* _TASK PROMPT_: Beginning at the top of the data below, write out every line exactly until you reach the line with "Open the Pay & transfer menu", and include that line.
**** MATERIAL PROVIDED ****
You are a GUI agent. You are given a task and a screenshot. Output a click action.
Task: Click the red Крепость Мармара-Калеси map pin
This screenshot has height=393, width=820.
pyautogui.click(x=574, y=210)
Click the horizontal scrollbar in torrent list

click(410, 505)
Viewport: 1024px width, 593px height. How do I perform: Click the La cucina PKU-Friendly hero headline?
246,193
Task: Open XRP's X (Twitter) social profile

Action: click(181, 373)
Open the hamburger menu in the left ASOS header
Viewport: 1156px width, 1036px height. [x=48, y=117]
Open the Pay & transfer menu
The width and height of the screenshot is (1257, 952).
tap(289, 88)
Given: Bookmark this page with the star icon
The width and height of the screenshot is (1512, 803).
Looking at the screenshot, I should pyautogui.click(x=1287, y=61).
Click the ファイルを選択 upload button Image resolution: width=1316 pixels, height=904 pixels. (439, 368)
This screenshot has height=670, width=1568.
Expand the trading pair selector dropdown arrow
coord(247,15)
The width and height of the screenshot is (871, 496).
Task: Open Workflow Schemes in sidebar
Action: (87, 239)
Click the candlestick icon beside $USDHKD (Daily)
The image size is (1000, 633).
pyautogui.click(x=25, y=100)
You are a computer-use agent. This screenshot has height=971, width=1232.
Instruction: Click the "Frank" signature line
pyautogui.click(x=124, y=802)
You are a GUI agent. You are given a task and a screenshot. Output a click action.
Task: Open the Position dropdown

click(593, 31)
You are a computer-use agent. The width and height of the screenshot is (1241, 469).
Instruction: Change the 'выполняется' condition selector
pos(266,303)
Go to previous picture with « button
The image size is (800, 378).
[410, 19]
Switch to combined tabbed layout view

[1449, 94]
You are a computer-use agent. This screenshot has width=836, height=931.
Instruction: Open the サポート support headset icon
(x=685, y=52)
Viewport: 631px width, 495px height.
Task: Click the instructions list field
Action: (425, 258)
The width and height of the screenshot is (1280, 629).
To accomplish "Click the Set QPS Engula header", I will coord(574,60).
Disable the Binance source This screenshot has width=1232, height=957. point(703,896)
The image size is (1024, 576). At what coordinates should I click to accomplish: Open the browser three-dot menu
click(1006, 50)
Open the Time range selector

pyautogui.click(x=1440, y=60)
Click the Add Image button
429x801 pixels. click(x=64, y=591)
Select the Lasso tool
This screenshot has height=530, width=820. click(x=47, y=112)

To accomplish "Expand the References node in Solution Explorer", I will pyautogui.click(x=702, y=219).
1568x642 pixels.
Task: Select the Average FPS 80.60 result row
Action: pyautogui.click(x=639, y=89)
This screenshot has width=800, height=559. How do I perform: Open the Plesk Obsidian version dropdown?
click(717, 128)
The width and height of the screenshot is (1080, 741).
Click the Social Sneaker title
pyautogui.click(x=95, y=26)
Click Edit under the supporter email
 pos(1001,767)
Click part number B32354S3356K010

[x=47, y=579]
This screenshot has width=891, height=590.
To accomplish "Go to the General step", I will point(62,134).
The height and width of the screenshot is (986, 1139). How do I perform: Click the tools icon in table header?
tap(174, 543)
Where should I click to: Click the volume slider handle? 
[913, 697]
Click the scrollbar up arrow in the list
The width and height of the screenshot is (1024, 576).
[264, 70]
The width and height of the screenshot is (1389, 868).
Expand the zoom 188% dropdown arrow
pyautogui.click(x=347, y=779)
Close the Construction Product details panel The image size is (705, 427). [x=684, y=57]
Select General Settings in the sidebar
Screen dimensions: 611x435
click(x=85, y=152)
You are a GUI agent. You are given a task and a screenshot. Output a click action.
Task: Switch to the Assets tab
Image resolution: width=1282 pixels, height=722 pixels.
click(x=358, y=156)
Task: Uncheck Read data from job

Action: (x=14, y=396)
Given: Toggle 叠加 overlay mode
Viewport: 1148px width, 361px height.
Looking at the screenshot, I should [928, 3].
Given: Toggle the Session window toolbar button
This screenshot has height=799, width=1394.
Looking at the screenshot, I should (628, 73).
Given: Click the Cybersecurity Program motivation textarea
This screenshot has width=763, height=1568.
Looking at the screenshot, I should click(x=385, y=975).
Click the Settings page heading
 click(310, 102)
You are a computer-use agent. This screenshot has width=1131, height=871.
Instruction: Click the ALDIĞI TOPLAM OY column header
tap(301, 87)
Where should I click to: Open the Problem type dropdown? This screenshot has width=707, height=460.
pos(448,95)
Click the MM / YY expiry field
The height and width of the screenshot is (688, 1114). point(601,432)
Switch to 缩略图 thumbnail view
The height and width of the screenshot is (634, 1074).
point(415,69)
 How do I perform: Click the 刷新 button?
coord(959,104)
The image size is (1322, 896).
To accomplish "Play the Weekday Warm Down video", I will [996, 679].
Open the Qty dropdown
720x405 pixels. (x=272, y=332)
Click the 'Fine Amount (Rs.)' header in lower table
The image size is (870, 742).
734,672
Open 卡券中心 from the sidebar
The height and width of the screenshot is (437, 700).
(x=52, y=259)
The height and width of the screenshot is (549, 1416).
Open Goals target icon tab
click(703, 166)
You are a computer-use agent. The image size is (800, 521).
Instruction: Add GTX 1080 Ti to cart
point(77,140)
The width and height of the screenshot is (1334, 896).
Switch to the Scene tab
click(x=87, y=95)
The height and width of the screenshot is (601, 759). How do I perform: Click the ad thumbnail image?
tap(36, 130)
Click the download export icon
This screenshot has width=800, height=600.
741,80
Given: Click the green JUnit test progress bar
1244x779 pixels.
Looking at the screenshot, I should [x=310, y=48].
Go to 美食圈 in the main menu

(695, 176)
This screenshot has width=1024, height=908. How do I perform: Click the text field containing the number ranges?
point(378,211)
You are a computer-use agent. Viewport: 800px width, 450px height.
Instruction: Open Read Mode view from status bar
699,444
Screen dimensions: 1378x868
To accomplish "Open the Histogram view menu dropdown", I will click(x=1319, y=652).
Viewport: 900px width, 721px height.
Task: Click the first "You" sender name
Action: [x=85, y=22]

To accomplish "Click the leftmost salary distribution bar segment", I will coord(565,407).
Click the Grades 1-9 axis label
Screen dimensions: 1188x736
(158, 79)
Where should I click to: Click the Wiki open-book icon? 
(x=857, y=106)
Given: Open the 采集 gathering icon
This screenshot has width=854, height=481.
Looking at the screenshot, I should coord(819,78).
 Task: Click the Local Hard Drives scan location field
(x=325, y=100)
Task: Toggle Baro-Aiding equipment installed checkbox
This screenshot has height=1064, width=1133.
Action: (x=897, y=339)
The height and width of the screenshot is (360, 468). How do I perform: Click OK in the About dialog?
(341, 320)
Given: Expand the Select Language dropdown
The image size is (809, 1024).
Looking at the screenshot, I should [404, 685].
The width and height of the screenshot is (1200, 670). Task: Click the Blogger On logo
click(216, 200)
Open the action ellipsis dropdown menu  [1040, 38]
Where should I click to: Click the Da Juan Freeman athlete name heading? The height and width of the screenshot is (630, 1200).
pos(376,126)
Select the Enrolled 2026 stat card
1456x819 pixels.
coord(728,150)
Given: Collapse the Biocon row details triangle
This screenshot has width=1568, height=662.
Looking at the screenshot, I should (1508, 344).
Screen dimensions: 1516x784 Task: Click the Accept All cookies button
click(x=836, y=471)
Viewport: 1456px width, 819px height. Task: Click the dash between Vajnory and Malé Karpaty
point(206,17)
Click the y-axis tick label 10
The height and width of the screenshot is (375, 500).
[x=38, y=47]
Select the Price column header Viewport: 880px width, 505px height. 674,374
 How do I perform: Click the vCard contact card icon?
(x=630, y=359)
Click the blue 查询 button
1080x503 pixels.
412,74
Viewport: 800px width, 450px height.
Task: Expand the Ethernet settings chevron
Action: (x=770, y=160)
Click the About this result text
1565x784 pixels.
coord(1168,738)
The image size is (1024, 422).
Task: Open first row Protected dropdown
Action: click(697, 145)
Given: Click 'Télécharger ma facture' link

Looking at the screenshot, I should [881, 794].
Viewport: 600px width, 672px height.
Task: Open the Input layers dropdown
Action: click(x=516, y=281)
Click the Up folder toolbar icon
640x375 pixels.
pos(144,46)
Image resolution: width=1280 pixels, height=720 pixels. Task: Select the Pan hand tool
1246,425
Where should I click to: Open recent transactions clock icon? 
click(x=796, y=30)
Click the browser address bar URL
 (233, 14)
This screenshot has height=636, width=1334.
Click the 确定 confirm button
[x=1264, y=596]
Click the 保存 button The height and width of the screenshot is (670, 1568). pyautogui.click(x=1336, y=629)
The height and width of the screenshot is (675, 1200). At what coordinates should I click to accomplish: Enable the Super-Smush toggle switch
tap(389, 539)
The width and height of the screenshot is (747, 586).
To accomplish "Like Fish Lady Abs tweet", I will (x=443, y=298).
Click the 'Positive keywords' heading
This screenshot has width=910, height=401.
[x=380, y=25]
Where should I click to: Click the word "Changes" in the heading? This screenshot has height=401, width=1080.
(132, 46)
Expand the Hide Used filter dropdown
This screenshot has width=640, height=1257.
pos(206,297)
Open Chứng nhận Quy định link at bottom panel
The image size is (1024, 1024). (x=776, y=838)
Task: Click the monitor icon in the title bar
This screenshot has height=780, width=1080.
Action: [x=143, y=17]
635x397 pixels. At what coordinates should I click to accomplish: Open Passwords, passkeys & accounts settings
****
* _OUTPUT OF THE TASK_:
You are a GUI agent. You are given a task and a screenshot. Output a click action.
Task: Click the red Крепость Мармара-Калеси map pin
This screenshot has height=393, width=820.
pyautogui.click(x=574, y=210)
Click the horizontal scrollbar in torrent list

click(410, 505)
Viewport: 1024px width, 593px height. How do I perform: Click the La cucina PKU-Friendly hero headline?
246,193
Task: Open XRP's X (Twitter) social profile

Action: click(181, 373)
Open the hamburger menu in the left ASOS header
Viewport: 1156px width, 1036px height. [x=48, y=117]
Open the Pay & transfer menu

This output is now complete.